There is a pause as Trenton digests this information, and then he asks, “But what do I do now? He already thinks I’m mean.”
“Is it true?”
“So prove it. Your actions speak louder than words, Trenton. Say sorry to him like you really mean it. That ought to be enough for him to see that you were not trying to be mean. Haven’t you ever wrongly accused someone before? This is a chance for you to think twice about your own reaction the next time something like this happens to you. It’s also a chance for you to question if what other people say is true, especially when it’s unkind. We can’t control how someone else is going to treat us or react to us. We can only control how we respond to them. You have to admit that it is fair to expect someone could be upset when they suddenly get knocked to the ground.”
“Ya, I guess that’s true.”
“Okay, let’s go see William together to clear this up.”
As we approach William, it is clear he has been expecting us. As I address him, my goal is to disarm him. “Hey, William, are you alright?” I ask in a mildly concerned voice.

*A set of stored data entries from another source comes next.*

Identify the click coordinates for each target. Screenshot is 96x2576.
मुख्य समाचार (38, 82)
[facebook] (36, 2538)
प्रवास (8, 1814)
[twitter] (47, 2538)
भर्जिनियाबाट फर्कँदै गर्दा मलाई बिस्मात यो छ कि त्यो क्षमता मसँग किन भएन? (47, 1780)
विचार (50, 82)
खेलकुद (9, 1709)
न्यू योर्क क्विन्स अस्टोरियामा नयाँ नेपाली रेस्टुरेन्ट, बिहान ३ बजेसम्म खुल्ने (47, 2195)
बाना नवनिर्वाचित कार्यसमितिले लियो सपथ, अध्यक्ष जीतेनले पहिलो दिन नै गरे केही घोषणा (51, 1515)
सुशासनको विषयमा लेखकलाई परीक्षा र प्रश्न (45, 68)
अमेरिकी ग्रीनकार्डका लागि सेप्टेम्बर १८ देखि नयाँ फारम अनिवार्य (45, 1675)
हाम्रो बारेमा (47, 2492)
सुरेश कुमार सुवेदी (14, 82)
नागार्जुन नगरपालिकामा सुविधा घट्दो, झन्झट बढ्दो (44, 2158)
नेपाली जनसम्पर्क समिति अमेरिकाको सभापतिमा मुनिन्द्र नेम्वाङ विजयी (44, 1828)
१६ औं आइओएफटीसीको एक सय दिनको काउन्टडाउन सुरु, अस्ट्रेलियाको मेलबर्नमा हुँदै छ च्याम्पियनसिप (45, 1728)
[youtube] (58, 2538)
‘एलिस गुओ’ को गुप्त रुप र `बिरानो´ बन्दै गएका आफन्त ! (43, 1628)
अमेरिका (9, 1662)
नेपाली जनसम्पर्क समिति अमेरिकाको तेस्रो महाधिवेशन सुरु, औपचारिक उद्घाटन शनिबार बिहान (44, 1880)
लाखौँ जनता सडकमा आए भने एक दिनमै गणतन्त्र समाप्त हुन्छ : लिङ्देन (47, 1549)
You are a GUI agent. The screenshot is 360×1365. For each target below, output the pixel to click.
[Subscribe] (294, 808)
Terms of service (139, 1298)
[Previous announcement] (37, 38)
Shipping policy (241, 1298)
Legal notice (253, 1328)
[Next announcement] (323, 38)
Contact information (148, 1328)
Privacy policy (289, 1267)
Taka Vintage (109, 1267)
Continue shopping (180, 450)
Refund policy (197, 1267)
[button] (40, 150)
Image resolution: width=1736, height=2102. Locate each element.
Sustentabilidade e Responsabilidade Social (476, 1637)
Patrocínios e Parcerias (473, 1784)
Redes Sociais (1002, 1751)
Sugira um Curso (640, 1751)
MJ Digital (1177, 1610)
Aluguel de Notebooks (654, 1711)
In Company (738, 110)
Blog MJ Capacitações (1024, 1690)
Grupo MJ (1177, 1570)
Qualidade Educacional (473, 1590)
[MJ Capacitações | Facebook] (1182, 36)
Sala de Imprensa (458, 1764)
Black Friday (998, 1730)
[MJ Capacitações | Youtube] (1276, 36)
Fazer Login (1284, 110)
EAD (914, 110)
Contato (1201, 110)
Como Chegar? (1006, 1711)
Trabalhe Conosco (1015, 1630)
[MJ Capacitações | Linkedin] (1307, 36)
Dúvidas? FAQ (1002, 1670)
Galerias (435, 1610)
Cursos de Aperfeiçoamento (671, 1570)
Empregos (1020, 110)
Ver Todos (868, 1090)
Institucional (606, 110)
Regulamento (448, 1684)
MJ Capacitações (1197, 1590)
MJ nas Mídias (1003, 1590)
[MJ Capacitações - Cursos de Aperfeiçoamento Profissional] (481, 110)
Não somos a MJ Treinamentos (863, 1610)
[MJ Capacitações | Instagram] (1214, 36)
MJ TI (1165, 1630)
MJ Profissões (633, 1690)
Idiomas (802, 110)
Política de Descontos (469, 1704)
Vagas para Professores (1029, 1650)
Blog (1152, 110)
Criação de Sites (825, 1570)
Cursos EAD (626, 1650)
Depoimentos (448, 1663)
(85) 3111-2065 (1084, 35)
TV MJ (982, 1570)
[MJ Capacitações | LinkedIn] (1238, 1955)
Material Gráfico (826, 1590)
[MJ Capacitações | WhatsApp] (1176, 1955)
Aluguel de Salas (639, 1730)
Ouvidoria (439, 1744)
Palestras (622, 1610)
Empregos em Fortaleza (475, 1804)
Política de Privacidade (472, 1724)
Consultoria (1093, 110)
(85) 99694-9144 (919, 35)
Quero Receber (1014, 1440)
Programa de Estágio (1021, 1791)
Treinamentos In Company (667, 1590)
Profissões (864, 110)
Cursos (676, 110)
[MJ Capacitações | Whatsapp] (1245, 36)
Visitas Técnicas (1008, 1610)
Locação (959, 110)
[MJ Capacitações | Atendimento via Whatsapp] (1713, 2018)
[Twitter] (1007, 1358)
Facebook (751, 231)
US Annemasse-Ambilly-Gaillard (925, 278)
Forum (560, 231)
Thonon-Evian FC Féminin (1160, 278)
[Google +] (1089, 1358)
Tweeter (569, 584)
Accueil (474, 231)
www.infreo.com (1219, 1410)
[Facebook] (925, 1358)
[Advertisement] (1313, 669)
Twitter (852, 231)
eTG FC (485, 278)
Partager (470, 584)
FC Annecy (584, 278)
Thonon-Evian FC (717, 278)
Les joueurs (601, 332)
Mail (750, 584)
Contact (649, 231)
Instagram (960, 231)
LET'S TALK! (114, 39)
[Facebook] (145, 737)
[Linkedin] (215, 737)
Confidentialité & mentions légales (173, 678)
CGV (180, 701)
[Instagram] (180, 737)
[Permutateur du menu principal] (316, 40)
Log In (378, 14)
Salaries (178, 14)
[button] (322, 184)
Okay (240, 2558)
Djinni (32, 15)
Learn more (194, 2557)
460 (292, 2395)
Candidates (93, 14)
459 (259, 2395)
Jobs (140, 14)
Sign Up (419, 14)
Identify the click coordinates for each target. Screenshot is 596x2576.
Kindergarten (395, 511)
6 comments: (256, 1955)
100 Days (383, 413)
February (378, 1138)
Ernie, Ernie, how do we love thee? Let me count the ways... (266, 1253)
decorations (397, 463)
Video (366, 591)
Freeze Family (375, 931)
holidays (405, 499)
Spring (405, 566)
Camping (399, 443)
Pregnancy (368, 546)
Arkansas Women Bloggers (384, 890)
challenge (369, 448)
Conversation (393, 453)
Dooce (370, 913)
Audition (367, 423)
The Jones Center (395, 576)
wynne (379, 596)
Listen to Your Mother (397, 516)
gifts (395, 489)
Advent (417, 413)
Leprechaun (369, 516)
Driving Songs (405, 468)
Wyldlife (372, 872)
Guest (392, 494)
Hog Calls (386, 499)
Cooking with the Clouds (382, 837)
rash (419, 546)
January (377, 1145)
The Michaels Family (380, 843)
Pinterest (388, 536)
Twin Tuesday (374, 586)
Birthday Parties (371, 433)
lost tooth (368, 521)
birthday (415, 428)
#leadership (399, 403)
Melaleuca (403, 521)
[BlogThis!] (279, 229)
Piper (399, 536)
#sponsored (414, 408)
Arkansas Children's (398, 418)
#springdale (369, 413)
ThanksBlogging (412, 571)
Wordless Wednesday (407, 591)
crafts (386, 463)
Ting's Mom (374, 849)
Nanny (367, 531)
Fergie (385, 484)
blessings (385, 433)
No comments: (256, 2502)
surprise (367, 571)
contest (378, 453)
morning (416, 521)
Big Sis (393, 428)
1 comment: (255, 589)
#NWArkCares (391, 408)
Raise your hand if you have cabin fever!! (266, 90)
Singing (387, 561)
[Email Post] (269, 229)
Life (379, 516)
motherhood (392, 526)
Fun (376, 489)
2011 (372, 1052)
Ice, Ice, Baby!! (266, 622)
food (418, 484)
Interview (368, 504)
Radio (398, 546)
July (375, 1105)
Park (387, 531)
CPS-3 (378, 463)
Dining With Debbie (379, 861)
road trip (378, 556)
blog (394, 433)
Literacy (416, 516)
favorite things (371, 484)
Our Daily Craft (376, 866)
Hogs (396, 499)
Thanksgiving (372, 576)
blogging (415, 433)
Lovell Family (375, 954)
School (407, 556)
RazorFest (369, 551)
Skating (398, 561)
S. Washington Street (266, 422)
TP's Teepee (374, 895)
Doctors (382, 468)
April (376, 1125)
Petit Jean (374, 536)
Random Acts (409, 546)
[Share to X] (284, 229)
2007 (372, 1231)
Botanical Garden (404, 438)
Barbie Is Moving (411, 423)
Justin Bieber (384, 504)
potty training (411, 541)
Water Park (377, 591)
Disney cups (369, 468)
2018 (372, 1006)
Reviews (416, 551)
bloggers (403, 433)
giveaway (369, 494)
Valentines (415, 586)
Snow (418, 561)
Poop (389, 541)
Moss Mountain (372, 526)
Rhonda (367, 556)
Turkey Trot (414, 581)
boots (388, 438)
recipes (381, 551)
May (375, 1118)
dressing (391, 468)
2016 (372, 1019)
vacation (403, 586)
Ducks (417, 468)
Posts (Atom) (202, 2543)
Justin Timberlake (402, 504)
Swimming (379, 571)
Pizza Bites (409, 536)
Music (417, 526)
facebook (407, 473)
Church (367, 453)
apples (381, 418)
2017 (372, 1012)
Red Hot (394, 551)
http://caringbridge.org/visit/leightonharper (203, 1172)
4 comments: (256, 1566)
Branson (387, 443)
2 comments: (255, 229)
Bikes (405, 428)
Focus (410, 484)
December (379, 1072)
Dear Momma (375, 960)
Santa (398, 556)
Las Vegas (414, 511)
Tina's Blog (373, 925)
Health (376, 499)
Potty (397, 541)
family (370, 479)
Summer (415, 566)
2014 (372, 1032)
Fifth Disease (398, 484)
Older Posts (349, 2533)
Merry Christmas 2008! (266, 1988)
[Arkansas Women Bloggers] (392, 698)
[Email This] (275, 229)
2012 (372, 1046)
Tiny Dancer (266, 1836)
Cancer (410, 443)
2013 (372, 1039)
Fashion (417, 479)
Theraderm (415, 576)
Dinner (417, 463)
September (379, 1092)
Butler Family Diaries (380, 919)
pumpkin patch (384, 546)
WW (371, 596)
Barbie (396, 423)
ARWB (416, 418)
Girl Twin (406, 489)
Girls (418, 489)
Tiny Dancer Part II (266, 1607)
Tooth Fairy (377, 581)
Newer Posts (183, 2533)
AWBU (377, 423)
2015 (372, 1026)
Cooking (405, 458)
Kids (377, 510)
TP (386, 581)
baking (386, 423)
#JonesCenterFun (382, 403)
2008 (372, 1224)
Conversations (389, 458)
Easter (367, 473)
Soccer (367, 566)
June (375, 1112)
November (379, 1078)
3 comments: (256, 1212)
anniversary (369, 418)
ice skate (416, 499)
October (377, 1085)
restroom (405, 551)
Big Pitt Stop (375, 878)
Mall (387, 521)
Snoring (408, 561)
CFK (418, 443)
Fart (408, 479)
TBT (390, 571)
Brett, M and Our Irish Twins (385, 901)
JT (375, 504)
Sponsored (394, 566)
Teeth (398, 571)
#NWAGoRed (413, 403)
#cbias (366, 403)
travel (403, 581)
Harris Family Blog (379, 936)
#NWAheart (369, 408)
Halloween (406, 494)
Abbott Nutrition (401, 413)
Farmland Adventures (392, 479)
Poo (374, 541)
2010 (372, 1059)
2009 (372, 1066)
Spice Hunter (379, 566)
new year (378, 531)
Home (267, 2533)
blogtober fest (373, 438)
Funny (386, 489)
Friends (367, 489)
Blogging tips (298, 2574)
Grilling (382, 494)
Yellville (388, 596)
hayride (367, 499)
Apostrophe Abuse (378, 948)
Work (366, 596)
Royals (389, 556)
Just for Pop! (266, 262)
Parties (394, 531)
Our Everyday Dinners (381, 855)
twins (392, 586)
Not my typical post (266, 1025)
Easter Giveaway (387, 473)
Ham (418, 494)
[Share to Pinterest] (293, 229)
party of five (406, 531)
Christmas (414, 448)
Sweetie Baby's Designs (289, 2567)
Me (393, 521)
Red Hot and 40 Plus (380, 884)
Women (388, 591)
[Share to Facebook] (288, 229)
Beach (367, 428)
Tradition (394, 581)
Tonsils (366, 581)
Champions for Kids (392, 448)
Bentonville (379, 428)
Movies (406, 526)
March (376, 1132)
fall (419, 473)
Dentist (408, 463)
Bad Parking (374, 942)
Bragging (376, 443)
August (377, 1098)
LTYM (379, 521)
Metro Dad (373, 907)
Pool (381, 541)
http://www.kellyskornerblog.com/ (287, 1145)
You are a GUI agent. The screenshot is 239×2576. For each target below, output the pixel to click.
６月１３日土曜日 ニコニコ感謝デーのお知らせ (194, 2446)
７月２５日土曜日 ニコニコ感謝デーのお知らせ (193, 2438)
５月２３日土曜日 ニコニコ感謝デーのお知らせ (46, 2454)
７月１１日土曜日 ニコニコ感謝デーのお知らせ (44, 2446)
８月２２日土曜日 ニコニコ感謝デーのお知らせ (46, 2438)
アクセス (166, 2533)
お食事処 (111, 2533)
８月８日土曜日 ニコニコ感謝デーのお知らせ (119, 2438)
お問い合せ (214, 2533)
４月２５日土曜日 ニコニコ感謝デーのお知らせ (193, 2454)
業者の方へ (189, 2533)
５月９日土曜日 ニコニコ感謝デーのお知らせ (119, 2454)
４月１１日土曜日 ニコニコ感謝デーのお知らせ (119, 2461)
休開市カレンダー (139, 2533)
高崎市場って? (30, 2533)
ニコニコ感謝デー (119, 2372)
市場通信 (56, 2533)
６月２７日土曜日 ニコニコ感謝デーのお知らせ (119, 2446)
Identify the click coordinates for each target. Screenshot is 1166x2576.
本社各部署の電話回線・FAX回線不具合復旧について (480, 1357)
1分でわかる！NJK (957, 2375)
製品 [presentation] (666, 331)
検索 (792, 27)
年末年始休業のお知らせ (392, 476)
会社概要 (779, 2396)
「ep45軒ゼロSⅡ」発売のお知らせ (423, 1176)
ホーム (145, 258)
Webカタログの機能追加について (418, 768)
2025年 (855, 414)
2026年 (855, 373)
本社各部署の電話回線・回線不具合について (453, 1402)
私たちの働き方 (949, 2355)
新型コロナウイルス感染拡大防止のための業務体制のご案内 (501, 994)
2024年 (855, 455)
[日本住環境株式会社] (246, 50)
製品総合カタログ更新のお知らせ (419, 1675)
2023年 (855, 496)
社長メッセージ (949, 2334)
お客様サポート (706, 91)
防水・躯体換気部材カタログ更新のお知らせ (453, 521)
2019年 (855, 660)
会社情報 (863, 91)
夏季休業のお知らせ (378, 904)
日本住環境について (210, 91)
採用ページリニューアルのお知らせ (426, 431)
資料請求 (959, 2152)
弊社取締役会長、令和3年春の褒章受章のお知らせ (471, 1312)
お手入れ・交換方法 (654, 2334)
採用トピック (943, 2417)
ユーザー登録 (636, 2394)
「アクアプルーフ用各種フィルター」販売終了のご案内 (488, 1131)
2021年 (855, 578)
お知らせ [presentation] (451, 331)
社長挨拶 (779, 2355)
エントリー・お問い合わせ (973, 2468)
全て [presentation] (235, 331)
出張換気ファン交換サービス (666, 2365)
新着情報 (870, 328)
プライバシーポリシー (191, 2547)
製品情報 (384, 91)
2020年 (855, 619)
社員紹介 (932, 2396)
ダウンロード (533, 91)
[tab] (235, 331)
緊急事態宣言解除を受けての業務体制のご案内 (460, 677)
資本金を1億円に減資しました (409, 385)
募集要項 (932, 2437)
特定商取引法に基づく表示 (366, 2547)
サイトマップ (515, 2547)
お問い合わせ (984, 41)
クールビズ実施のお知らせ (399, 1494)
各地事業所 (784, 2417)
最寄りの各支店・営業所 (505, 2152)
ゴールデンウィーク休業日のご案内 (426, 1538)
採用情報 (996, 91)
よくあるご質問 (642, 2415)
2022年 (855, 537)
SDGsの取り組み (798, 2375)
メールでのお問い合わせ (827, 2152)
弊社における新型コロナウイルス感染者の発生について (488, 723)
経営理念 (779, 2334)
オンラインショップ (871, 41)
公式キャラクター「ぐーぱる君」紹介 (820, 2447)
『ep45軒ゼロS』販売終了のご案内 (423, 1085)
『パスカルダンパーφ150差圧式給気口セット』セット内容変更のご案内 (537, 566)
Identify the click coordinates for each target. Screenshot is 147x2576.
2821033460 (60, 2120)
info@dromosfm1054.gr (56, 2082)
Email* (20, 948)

At this point, William has had time to realize that he overreacted and that it really was just an accident. Otherwise, Trenton would not have wasted his time going to get a teacher involved. “I’m fine,” William responds.
My next step is to model the generosity of spirit that I wish to inspire in both of them when future misunderstandings occur. “It seems Trenton really surprised you when he accidentally knocked you to the ground. Are you still angry about that or is it okay now?” Phrasing it this way gives William the opportunity to no longer be angry. The power of choice is huge and can be used to resolve countless conflicts. Otherwise, children may not even realize that they have the option to let go.
“It’s okay,” William replies.
“Did you know that Trenton feels really bad over what happened? He wants you to know he really wasn’t trying to be mean. Did he apologize to you?”
“Did you maybe get a little too upset with him?”
“Thank you for your honesty, William. Neither one of you meant for this to happen. You were both surprised and didn’t react in the best way. It happens. How about you both clearly and calmly say sorry to each other and we can put this behind us.”
I love watching the transformation on children’s faces as they realize the truth. The ability to empathize exists in all of us. We need only call attention to it and it will appear to serve us. The more we cultivate it, the more harmonious our daily interactions with others will be. We cannot help the fact that our ego is typically on the front lines, ready to defend us. It is the ego’s job after all to keep us safe. There comes a point however when we can catch our ego before it takes over and learn to be more generous and empathetic in any given situation.
Now, some of you may be thinking that I put an awful lot of thought and effort into something rather trivial. I beg to differ. Neglecting to take the time to give these boys tools to resolve a conflict in an empathetic and peaceful manner would be a missed opportunity. Conflict resolution courses are great, but nothing serves anyone better than real life experiences. It is when we are in the moment that we can bridge the gap between theory and reality.
Accusations are so easy to make and children are often quick to jump to conclusions. Could this be partly because they are mimicking the adults in their environment? If more adults could learn to address these types of situations in this spirit, I sincerely believe we would witness a dramatic decrease in bully type behaviors. We would create a new, healthier version of “normal” for our children.
If you know yourself, then you’ll not be harmed by what is said about you.